The diagnosis of abdominal complications due to fish bone ingestion is particularly difficult as the presentation may mimic common abdominal pathologies.

Presentation of case

65 year-old male presented with a two day history of right iliac fossa pain. He denied any nausea and vomiting. He had no systemic systems including fever, change in bowel habit. He had tenderness and guarding localized to the right iliac fossa. He had raised inflammatory markers. A CT scan of the abdomen was performed which showed fat standing in proximity to the terminal ileum, with the appearance of Crohn’s disease. The clinical picture did not match the imaging and so the patient underwent a diagnostic laparoscopy. Findings included an acutely inflamed terminal ileum. A foreign body was identified piercing through at the small bowel wall at the terminal ileum. The foreign body was removed and revealed a fish bone. Intracorporeal sutures were inserted at the site of the microperforation. The patient was discharged well two days post operatively.

Discussion

Fish bone perforation is not a common cause of gastrointestinal perforation.
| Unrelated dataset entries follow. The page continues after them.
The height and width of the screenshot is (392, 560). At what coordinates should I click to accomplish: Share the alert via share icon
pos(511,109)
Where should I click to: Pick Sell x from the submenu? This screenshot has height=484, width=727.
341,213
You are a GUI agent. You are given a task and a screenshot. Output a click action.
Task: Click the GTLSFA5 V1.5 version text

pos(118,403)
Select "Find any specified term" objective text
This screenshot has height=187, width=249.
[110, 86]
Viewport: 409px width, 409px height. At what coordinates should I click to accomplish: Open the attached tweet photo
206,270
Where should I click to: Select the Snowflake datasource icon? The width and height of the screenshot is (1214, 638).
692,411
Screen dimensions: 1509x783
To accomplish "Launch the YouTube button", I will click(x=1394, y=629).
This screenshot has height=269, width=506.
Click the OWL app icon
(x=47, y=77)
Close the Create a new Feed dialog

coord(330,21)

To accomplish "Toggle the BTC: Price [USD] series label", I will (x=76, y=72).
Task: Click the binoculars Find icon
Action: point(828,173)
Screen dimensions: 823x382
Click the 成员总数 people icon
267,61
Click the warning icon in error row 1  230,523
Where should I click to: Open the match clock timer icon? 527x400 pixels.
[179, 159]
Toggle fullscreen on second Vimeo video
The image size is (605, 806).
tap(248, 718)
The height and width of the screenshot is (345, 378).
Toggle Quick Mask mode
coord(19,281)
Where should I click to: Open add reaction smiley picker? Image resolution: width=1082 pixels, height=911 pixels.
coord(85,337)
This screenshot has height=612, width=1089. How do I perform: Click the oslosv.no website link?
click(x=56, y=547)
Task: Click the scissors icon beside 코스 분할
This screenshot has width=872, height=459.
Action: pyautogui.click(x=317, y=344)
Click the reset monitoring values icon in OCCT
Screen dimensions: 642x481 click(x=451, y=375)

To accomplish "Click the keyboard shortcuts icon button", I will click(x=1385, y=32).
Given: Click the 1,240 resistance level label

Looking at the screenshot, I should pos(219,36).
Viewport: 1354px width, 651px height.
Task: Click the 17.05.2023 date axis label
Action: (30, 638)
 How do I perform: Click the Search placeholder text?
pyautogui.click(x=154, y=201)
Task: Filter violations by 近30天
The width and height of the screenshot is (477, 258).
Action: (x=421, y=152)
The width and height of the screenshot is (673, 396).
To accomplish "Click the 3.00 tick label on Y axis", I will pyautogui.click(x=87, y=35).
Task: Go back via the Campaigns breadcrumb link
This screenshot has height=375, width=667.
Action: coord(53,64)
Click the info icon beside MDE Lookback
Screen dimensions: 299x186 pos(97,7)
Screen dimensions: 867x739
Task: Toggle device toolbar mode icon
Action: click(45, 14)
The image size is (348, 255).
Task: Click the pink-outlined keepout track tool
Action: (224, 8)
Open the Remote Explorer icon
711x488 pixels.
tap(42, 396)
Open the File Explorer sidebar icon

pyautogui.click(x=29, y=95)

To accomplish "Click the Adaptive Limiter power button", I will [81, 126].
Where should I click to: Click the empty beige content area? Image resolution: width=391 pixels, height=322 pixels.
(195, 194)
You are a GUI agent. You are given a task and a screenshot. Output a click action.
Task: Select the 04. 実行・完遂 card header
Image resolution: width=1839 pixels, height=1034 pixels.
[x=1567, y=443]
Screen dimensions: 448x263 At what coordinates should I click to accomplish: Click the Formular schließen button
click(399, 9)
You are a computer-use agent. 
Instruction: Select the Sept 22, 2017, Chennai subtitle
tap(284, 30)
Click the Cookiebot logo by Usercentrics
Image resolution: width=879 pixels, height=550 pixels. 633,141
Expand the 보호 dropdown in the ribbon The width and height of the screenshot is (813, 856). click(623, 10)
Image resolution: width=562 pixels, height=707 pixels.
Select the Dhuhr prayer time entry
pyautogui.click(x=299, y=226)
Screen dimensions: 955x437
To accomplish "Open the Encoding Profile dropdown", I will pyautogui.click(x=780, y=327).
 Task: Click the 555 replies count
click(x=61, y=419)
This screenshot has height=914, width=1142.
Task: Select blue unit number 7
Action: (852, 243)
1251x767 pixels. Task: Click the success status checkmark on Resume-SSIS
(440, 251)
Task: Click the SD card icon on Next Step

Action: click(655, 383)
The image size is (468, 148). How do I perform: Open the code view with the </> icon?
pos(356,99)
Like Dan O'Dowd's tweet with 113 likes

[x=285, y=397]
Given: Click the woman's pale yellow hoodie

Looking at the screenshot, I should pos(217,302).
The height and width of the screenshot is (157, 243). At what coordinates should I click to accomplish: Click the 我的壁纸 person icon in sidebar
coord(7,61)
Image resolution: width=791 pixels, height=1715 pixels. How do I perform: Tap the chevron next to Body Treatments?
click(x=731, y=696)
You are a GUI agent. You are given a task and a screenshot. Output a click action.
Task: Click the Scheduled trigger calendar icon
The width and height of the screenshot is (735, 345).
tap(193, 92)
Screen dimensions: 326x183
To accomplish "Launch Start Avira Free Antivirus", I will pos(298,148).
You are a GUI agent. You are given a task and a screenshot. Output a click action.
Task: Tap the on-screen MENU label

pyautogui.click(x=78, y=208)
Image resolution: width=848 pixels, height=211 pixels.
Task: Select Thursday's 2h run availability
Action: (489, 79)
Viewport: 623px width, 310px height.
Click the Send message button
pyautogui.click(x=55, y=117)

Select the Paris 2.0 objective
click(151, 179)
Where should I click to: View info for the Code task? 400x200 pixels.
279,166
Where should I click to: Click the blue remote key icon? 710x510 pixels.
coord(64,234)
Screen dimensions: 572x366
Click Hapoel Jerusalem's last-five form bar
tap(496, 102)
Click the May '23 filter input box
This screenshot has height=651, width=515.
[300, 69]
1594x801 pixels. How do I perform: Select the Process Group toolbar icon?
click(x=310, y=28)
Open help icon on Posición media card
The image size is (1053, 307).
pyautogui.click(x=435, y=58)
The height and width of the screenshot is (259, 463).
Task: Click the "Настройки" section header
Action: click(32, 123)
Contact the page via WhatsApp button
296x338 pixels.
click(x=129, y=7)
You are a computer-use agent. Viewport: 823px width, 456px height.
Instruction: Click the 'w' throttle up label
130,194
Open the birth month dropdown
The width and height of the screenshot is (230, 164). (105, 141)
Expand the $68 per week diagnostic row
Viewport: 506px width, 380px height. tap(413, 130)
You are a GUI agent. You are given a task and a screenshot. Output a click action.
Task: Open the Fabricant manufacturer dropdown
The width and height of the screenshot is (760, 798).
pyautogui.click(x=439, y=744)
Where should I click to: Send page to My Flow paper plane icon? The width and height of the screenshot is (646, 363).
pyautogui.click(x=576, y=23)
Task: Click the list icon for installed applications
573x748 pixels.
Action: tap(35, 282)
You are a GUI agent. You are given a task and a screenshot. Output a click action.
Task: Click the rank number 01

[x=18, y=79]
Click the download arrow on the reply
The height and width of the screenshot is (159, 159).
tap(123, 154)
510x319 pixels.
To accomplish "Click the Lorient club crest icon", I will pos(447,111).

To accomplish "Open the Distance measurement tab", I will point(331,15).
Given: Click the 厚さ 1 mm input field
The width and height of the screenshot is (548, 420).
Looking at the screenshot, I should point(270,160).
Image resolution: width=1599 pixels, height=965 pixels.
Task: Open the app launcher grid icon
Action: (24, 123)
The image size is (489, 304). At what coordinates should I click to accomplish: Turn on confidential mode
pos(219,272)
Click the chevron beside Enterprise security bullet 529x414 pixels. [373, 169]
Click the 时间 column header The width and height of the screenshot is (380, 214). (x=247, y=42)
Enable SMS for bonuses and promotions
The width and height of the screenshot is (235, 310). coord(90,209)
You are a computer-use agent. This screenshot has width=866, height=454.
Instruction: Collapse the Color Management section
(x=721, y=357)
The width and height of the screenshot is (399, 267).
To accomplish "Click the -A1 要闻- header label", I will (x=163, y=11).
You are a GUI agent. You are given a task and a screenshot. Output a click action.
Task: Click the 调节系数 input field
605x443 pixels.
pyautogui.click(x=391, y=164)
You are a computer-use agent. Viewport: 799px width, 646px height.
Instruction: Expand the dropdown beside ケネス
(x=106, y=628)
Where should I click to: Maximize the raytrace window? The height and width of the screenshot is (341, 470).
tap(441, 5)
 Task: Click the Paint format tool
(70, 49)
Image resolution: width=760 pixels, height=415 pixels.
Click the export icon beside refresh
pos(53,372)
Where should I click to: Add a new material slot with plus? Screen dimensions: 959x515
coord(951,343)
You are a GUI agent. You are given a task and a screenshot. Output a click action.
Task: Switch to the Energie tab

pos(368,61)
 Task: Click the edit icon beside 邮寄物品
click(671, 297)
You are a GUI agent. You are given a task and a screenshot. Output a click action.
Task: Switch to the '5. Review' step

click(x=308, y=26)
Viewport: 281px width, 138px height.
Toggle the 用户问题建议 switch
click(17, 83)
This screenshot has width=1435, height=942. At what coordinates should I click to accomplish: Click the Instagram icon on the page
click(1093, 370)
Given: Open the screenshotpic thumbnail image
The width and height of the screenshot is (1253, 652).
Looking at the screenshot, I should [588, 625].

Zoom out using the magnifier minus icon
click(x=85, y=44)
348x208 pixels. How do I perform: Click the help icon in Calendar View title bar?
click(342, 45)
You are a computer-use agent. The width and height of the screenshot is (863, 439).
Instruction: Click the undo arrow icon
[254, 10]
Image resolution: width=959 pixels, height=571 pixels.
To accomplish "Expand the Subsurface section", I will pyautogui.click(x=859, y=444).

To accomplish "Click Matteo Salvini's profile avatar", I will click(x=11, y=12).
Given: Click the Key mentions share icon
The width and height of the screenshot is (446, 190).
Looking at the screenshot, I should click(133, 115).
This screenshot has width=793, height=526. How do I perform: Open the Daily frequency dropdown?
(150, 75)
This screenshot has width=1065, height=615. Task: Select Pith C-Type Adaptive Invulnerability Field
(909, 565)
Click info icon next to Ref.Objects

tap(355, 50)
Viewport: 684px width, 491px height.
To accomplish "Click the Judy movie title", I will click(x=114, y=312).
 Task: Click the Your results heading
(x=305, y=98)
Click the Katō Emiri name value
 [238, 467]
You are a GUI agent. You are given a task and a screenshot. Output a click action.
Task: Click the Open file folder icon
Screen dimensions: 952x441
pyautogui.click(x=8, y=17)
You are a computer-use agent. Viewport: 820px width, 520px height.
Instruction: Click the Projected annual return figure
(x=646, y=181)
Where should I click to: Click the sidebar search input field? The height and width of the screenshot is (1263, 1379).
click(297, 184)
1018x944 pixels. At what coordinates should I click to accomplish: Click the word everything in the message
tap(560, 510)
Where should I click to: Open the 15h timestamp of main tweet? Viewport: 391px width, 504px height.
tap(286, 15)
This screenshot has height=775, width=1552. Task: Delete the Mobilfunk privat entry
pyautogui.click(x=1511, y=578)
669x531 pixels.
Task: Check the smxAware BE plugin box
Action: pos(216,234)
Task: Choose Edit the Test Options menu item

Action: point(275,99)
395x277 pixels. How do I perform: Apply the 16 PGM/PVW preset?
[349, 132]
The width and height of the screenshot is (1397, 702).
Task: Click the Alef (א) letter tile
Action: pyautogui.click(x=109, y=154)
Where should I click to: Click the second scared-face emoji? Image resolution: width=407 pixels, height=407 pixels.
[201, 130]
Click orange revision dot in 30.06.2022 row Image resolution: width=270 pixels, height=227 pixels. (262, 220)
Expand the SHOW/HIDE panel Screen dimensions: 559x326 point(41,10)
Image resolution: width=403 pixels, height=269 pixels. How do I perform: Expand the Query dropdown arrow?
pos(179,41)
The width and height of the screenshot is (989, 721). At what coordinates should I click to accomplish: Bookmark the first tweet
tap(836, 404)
Unfortunately the history is often non-specific and these people can be misdiagnosed with acute appendicitis & other pathologies. CT scans can be useful to aid diagnostics. It is not however fully sensitive in detecting complications arising from fishbone ingestion.

Conclusion

Management therefore, should be based taking into account primarily the clinical picture & may necessitate diagnostic laparoscopy.